Потом, кроме рассказов, которые негде печатать, я написал комедию-буфф „Глиняные женихи “… Наконец на днях снял с пишущей машины „Парижских коммунаров „в 3-х актах… Я писал её 10 дней. Рвань всё: и „Турбины“, и „Женихи“, и эта пьеса. Всё делаю наспех. Всё. В душе моей печаль.
Но я стиснул зубы и работаю днями и ночами. Эх, если бы было где печатать!»
Он торопился. Стремился наверстать потерянное. Он должен успеть. Потому и работал, стиснув зубы, днём и ночью…

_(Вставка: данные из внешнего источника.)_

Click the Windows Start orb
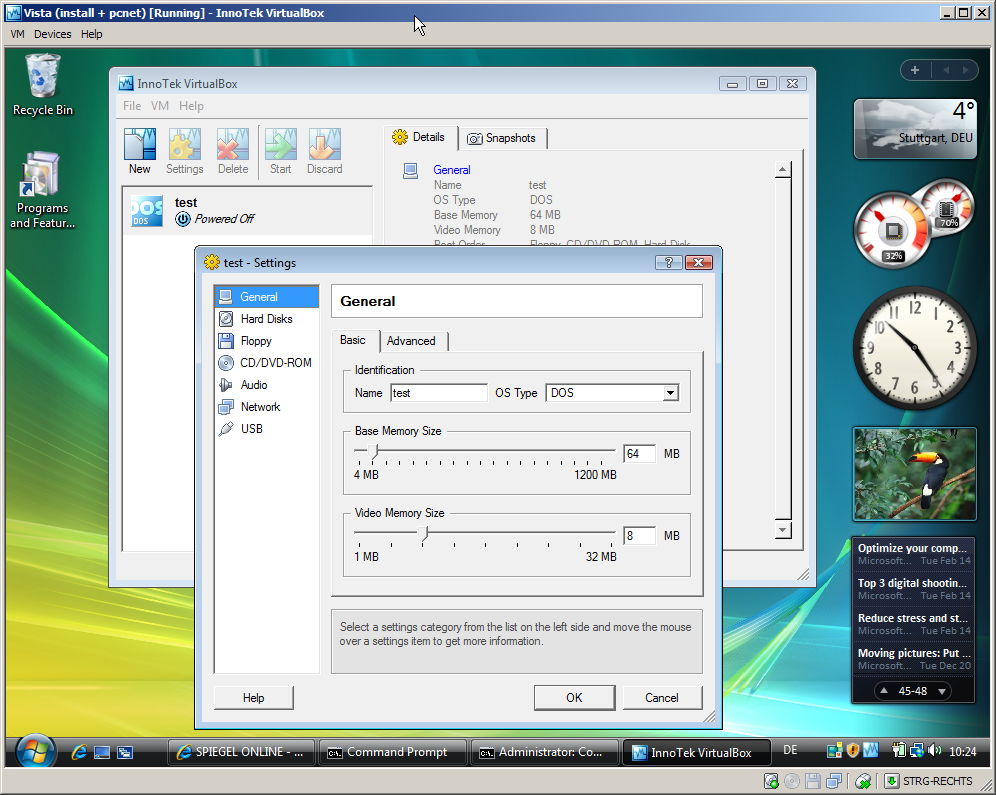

Спектакли, поставленные по булгаковским пьесам, местная публика принимала хорошо. Может быть, даже слишком хорошо. И Михаил Афанасьевич, находясь под впечатлением тёплого приёма, на какое-то время даже перестал считать свои сочинения «рванью»:
«„Турбины“ четыре раза за месяц шли с треском успеха. Это было причиной крупной глупости, которую я сделал: послал их в Москву…»
В столице Советской России в ту пору проходил всероссийский конкурс драматических произведений, посвящённых Парижской коммуне – большевистский режим нуждался в революционном репертуаре. И Булгаков отправил свои пьесы в театральный отдел (сокращённо – Тео) Народного комиссариата по просвещению. Брату он признавался:
«Проклятая „Самооборона“ и „Турбины“ лежат сейчас в том же „Тео“, о них я прямо и справляться боюсь. Кто-то там с маху нашёл, что „Самооборона“ „вредная“…»
Многоточие после слова «вредная» поставил сам Михаил Афанасьевич. И сделал сноску в конце письма, продолжавшую незаконченную фразу:
«… и что её нужно снять с репертуара!.. (отзыв скверный, хотя исходит единолично от какой-то второстепенной величины)».
Это была самая первая рецензия на творчество Михаила Булгакова, вышедшая из-под пера столичного рецензента. И мнение его было резко отрицательным. Стало быть, в «Самообороне» содержалось нечто такое, что заставляло бдительного москвича насторожиться.
Самого автора «одноактной юморески» такой поворот событий, конечно же, опечалил:
«Отзыв этот, конечно, ерундовый, но неприятный, жаль, что я её, «вредную» „Самооборону “, туда послал…»
И, ни на что уже больше не надеясь, драматург просил брата: «Если она провалилась (в чём не сомневаюсь), постарайся получить её обратно и сохранить».
Сообщая о приёме, который публика оказывала спектаклям, поставленным по его пьесам, Булгаков ни единым словом не обмолвился о том, как к его творениям относились местные власти. Между тем владикавказская газета «Коммунист» встретила «Братьев Турбиных» очень недружелюбно:
«Мы не знаем, какие мотивы и что заставило поставить на сцене пьесу Булгакова. Но мы прекрасно знаем, что никакие оправдания, никакая талантливая защита, никакие звонкие фразы о „чистом искусстве“ не смогли бы нам доказать ценности для пролетарского искусства и художественной значительности слабого драматургического произведения „Братья Турбины“…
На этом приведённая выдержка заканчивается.